**WHAT YOU NEED TO DO**.
Show every line of the data below that includes the word "agent".

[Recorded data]
———
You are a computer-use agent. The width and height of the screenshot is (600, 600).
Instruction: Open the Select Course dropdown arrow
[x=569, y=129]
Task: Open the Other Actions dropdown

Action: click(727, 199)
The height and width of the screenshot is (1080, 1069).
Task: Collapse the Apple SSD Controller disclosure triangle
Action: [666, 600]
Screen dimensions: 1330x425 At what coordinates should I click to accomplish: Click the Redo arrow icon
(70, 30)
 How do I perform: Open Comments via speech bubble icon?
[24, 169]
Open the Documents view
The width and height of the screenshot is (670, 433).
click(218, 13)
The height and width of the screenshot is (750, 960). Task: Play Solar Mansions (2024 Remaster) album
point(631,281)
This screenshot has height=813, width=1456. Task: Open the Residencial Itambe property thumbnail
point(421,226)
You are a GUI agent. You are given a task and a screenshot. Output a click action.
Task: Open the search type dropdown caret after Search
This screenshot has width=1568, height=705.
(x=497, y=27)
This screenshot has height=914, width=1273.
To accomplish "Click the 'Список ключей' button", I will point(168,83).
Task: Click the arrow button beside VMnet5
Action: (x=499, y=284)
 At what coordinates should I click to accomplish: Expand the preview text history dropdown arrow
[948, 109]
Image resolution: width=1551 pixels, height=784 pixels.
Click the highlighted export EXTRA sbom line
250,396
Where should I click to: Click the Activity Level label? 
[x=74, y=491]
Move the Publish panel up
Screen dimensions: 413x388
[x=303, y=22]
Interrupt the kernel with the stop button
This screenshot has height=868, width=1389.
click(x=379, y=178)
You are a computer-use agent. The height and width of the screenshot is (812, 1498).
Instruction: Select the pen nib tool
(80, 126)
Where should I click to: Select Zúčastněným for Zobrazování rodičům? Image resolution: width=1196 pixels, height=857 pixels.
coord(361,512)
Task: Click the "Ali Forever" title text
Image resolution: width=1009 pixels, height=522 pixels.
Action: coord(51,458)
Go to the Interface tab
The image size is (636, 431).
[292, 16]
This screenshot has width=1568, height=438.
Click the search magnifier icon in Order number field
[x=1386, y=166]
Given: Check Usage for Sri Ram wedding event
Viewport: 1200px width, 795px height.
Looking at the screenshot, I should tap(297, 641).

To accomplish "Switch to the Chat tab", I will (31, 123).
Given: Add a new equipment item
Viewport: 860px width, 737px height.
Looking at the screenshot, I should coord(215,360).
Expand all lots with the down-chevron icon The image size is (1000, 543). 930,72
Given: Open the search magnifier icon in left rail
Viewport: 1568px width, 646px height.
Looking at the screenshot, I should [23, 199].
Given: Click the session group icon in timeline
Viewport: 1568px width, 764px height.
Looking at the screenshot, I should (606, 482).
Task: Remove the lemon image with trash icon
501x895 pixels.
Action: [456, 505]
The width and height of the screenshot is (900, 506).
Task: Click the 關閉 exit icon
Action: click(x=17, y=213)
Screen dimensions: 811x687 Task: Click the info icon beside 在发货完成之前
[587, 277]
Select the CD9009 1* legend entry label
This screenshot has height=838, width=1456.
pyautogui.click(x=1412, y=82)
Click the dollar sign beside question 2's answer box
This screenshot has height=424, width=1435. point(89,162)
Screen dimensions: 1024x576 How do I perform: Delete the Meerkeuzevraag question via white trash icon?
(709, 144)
———
**EXPECTED ANSWER**.
You are a computer-use agent. The width and height of the screenshot is (600, 600).
You are a GUI agent. You are given a task and a screenshot. Output a click action.
You are a computer-use agent. The height and width of the screenshot is (812, 1498).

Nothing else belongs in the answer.